O estudo com feijão-vagem foi realizado a partir de ensaio em branco, com a cultivar Macarrão, no outono/inverno (23/03/09 a 03/07/09) e na primavera/verão (09/10/09 a 06/01/10). Os mesmos foram conduzidos na área experimental do Departamento de Fitotecnia, Campus da Universidade Federal de Santa Maria, município de Santa Maria - RS (latitude: 29°42'23'' S, longitude: 53°43'15'' W e altitude de 95 metros). O clima da região, segundo a classificação de Köeppen (MORENO, 1961) é do tipo Cfa - temperado chuvoso, com chuvas bem distribuídas ao longo do ano e subtropical do ponto de vista térmico. O solo é classificado no Sistema Brasileiro de Classificação de Solos (EMBRAPA, 2006) como Argissolo Vermelho Distrófico arênico.

Foram conduzidos os seguintes experimentos: 1) em estufa no outono-inverno; 2) em túnel no outono-inverno; 3) em ambiente não protegido no outono-inverno; 4) em túnel na primavera-verão; e 5) em ambiente não protegido na primavera-verão. A estufa possui estrutura metálica do tipo arco pampeano, pé direito de 2,0 m e 3,5 m na parte central, com 20 m de comprimento e 10 m de largura, orientada no sentido norte-sul. O túnel alto possui pé direito de 3,0 m, 20 m de comprimento e orientação norte-sul. A cobertura da estufa e do túnel alto é com filme de polietileno de baixa densidade (PEBD), com espessura de 150 micras e aditivo anti-UV. A área e a estrutura utilizada para o cultivo não protegido e em túnel alto no outono-inverno foram as mesmas utilizadas na estação primavera-verão.

Em todos os experimentos as plantas foram cultivadas em camalhões (linhas de cultivo) com aproximadamente 0,20 m de altura e 0,40 m de largura, cobertos com faixas de "mulching" de filme opaco de PEBD de cor preta. Na estufa foram utilizadas seis linhas de 72 plantas. No túnel alto e no cultivo não protegido, foram usadas três linhas de 84 plantas. O espaçamento foi de 0,2 m entre plantas e de 1,0 m entre linhas em todos os experimentos. Desde o início de seu crescimento as plantas foram tutoradas verticalmente com o uso de fios de ráfia que foram amarrados em dois arames dispostos ao longo da linha de cultivo. A irrigação foi realizada via sistema de gotejamento.
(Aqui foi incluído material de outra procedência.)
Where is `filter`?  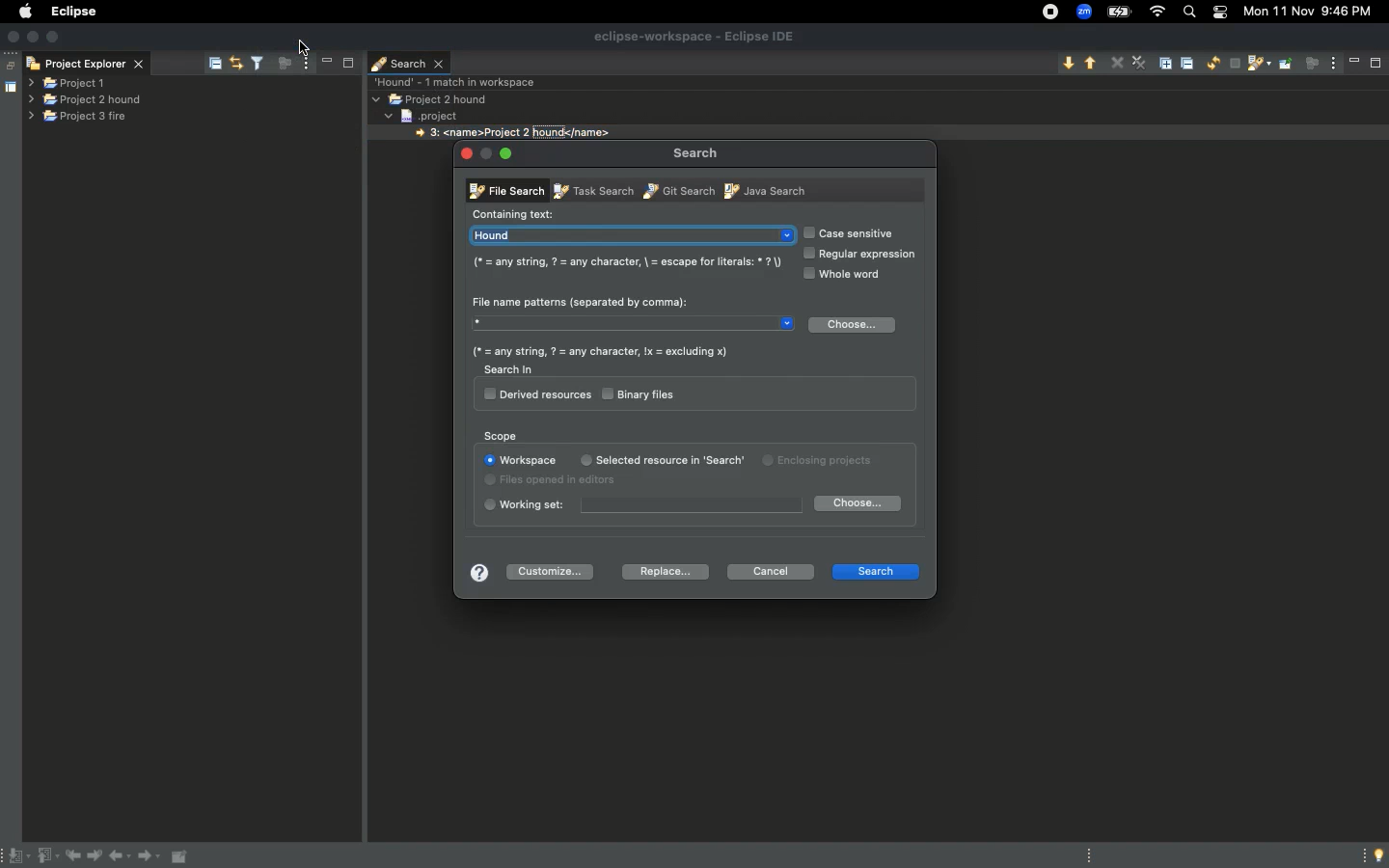 filter is located at coordinates (257, 63).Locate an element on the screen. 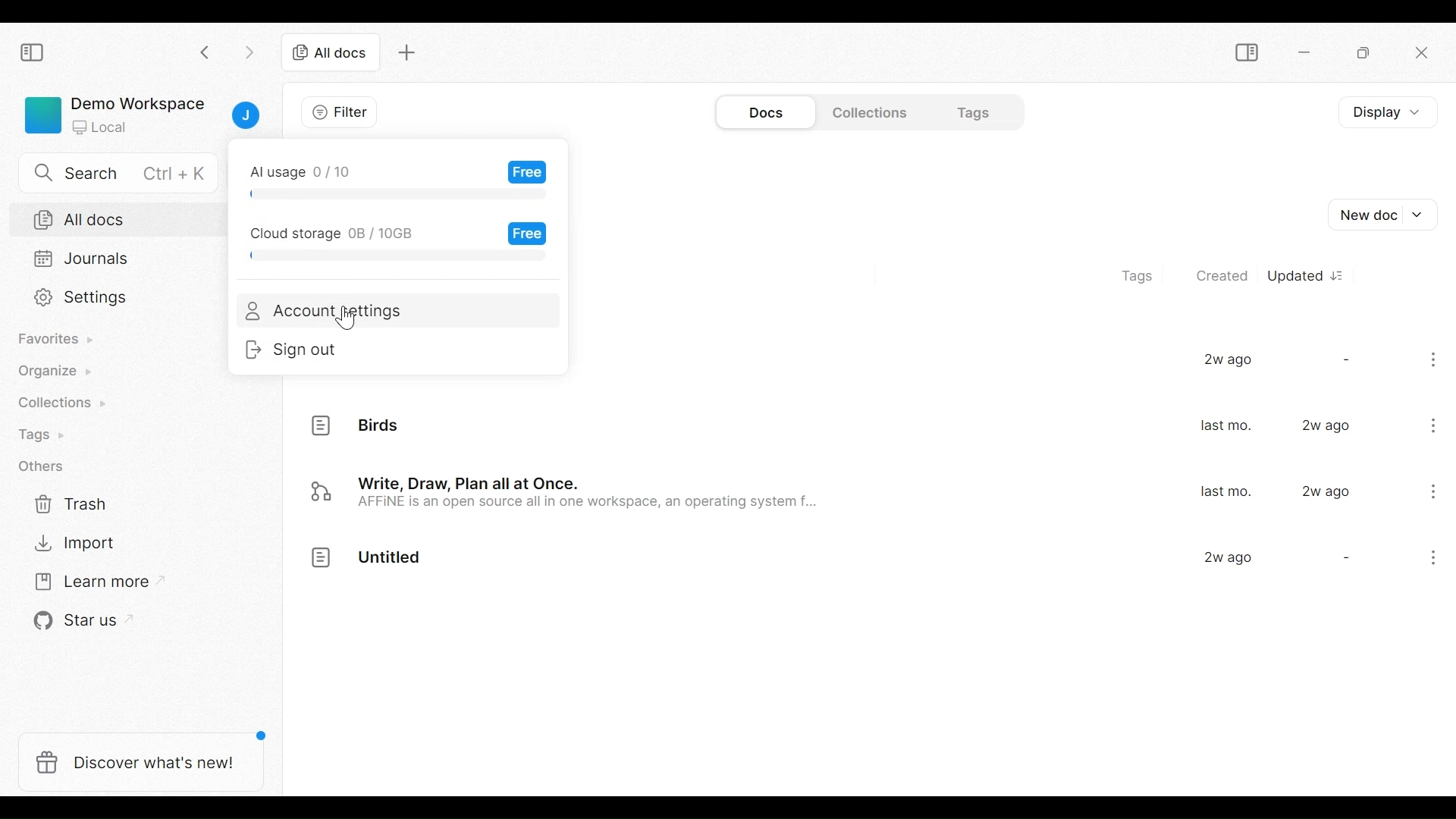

Para cada colheita a unidade básica (UB) foi constituída por duas plantas vizinhas na linha de cultivo, resultando em 36 UB por linha de cultivo na estufa e de 42 UB no túnel e no cultivo não protegido. As colheitas das vagens, separadas por UB, foram realizadas em 23/05/09 (C1), 05/06/09 (C2), 19/06/09 (C3) e 03/07/09 (C4), no outono/inverno, e em 18/12/09 (C1), 29/12/09 (C2) e 06/01/10 (C3), na primavera/verão. A determinação da fitomassa fresca das vagem de cada UB, foi realizada via pesagem das vagens logo após as colheias, usando balança digital com precisão de 0,01 gramas.

Para as análises, na estação sazonal outono-inverno, foram consideradas a fitomassa fresca total (C1 + C2 + C3 + C4) e as fitomassas frescas parciais (C1, C2, C3, C4, C1 + C2 e C2 + C4). Na primavera-verão foram consideradas a fitomassa fresca total (C1 + C2 + C3) e as fitomassas frescas parciais (C1, C2, C3, C1 + C2 e C2+C3).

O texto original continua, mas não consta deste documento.